There was not a traffic light report or snotty memo in sight. The result? Helpful people, delivery objectives exceeded and a fun time for the project team. Yes, our post project review highlighted things we could have improved on, but when I spoke to the Head of Audit recently, he revealed that much of what we had implemented was still in place five years later.

So

My belief is that we can make change much more effective in the long term if we treat those involved in a change programme like consumers, to be encouraged and motivated to “buy” and implement the change, not human resources to be controlled.

I don’t pretend the consumer model for change is unique but I have studied various change models and have not found a similar model. So I am developing one.

I bounced the basic outline off a friend who is Marketing Director of a retail drinks company. I explained my approach to him and by chance he had just run a project using very similar principles, to develop a new style of store which would be the pilot for a company change programme. So, the model appears to be transferable.

Action

  1. If you would like a copy of an article that summarises various change models and their pros and cons, go to the web site.
  2. Use the guiding principle “the people involved are all consumers”, as the basis for your next project. Develop your plans based on this, a great opportunity to use creative thinking techniques and to make your project one of the 20% that succeed.

To Close

A book I read about Bomber Crews by John Nichol and Tony Renell brought this topic to mind. One chapter outlines the differing approaches of the RAF and the US Air Force to those who lost their nerve for combat operations and requested to stop flying.

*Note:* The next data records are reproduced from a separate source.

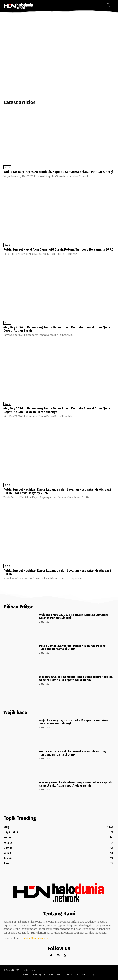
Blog (7, 167)
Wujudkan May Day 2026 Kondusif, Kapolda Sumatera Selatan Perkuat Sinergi (58, 172)
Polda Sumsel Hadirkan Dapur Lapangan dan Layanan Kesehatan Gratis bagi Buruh (57, 572)
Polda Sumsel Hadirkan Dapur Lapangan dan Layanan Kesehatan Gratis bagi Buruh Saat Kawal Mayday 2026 (57, 491)
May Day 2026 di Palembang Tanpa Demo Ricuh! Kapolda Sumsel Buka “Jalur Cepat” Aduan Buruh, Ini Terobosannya (57, 410)
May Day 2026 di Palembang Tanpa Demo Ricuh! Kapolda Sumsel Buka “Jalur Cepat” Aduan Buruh (57, 329)
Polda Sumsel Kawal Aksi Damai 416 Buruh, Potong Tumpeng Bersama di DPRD (58, 250)
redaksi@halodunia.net (36, 938)
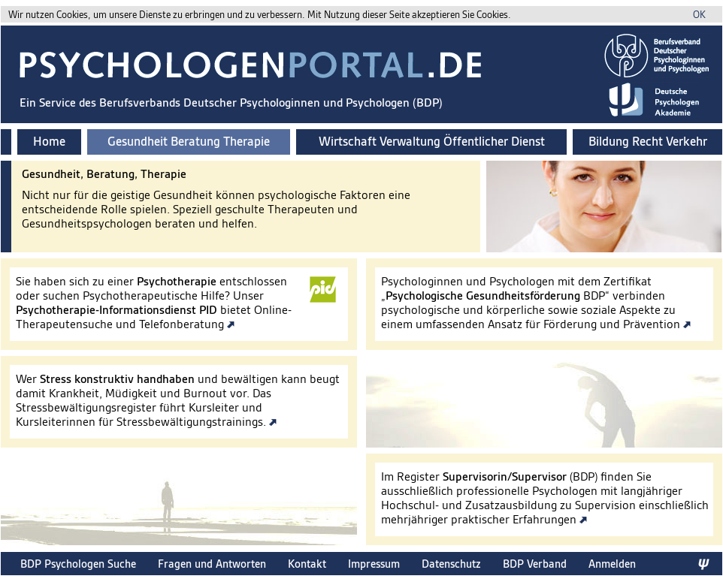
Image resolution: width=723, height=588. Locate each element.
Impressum (374, 563)
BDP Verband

The RAF used the tactics of fear and peer pressure to prevent this happening. People (all volunteers) who refused to fly (even after 40 missions) were publically branded as cowards and ceremoniously stripped of rank and flying brevets (often in front of the whole station).

The US Air Force accepted that all flyers were volunteers and transferred the airmen to ground duties with no comment. Significantly there was no difference in performance and the rate of people refusing was similar in both Air Forces.

So there you have it, two different frames for a problem, one that led to a solution that left people with respect and one without.  Both had the same results. What’s better?

May your next project bring you success.

John Brooker I Facilitate, Innovate, Transform.